Nos homens, o esforço por ser masculino é completamente egossintônico desde o início; a atitude passiva, de uma vez que pressupõe uma aceitação da castração, é energicamente reprimida e amiúde sua presença só é indicada por supercompensações excessivas. Nas mulheres, também, o esforço por ser masculino é egossintônico em determinado período – a saber, na fase fálica, antes que o desenvolvimento para a feminilidade se tenha estabelecido. Depois, porém, ele sucumbe ao momentoso processo de repressão cujo desfecho, como tão frequentemente foi demonstrado, determina a sorte da feminilidade de uma mulher (FREUD, [1937] 1996, v.23, p. 163).

O conceito de feminilidade desenvolvido por Freud foi visto por muitos estudiosos como negativo, já que estaria relacionado ao complexo de castração, ou seja, seria uma subjetividade gerada pela figura referencial do falo (este sendo o motivador do erotismo). Entretanto, por outro lado, o discurso de Freud evidenciou que haveria outro registro psíquico na concepção da sexualidade. Essa seria a novidade do discurso freudiano – a feminilidade como originária. Joel Birman discorre:

O conceito foi formulado por Freud de forma negativa, é verdade, na medida em que a feminilidade seria a fronteira do denominado “rochedo da castração”, mas ela revelaria também o originário do psiquismo, algo anterior à ordenação da subjetividade fundada no falo, como já se indicou acima. Contudo, (…) suponho que seja possível encontrar naquele outro fio interpretativo possível da concepção de sexualidade presente no discurso freudiano. Dessa maneira, a feminilidade nos permitiria uma outra leitura sobre o estatuto do feminino em psicanálise. (BIRMAN, 2016, p. 223)

Sendo assim, outro ponto de partida surgiu para a decodificação do sujeito. Birman diz que “feminilidade estaria na origem do psiquismo. Esta seria agora o originário e não mais o psiquismo centrado no falo” (Ibidem, p. 226). Nessa nova inscrição da feminilidade, a sexualidade (feminina e masculina) não seria regulada pelo operador fálico – que seria uma falta. A feminilidade estaria agora na origem, na fundação da subjetividade, enquanto o referencial fálico se apresentaria como uma derivação. Haveria, portanto, uma recusa à perfeição (fundada no modelo masculino desde a Antiguidade) e a consequente aceitação da imperfeição humana e da finitude:

Portanto, as construções fálicas que alimentariam e ordenariam o imaginário narcisístico do sujeito seriam formas sistemáticas de evitação deste sujeito para o reconhecimento de sua finitude e imperfeição, modalidades, pois, de recusa de sua condição mortal. A sexualidade humana, agora concebida no último momento do discurso freudiano, passaria pelo reconhecimento da feminilidade originária, que relativizaria então toda e qualquer pretensão fálica de perfeição, fomentada, aliás, por ambos os sexos no imaginário (BIRMAN, 2016, p. 229).

Após um longo percurso psicanalítico, Freud abriu caminho para uma nova leitura das sexualidades femininas e masculina, agora ordenadas originalmente em torno da feminilidade, e não mais do operador fálico (retirado de sua primazia).
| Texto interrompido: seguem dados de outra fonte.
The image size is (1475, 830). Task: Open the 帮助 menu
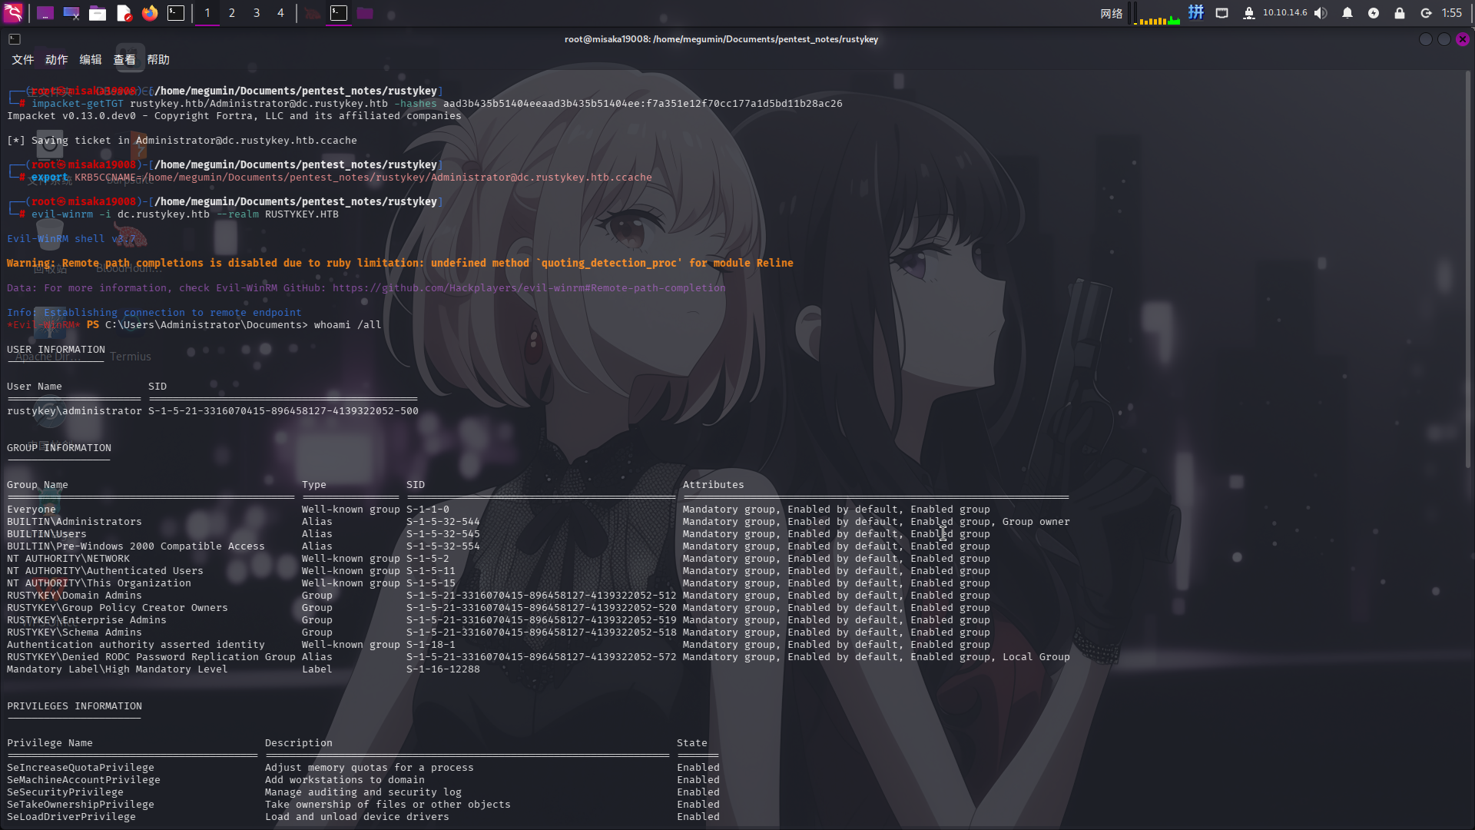[x=158, y=60]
Inovou ao dissociar mulher e feminilidade, que seria um devir, vivenciado pelos dois sexos. O impacto de seu discurso deve-se, além da ruptura com o falocentrismo, ao fato de reconhecer a imperfeição e a finitude do ser humano – sua marca de mortalidade. Assim, da feminilidade e da consequente assunção de sua incompletude e limitação, principiariam sujeitos fragmentados, como Birman reflete:

Nessa perspectiva, a ordenação fálica da sexualidade humana seria então uma defesa crucial contra o território originário da feminilidade, a contrapartida do orgulho humano de se articular e se apresentar como dominador arrogante de seu despedaçamento latente e iminente. (...)
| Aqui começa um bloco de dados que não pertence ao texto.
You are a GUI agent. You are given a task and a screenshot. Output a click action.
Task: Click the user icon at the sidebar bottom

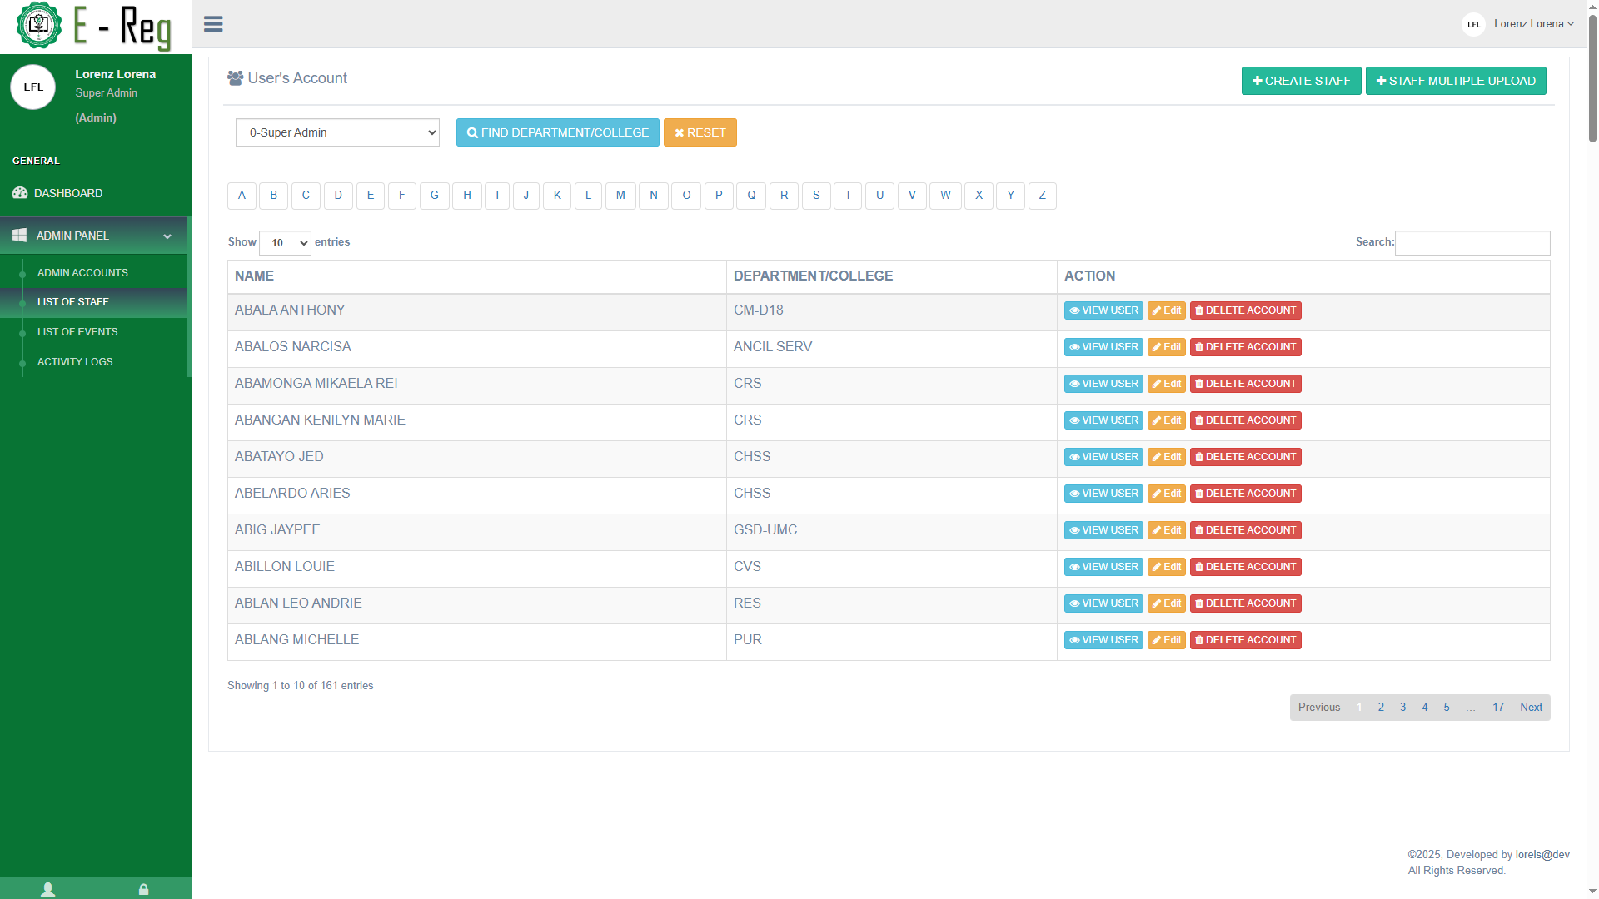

O discurso freudiano sobre feminilidade estaria, enfim, nessa derivação teórica de alguma maneira, na sua ordenação conceitual sempre recomeçada da fragmentação e do despedaçamento tanto psíquico, quanto corpóreo, ramificações eloquentes da condição originária da feminilidade. (BIRMAN, 2016, p. 233-234).

Nesse sentido, a partir da angústia latente do sujeito perante a finitude, Joel Birman, em Cartografias do feminino, disserta sobre a feminilidade e o desamparo, colocando-os como ponto de chegada do discurso freudiano no que se refere à sexualidade.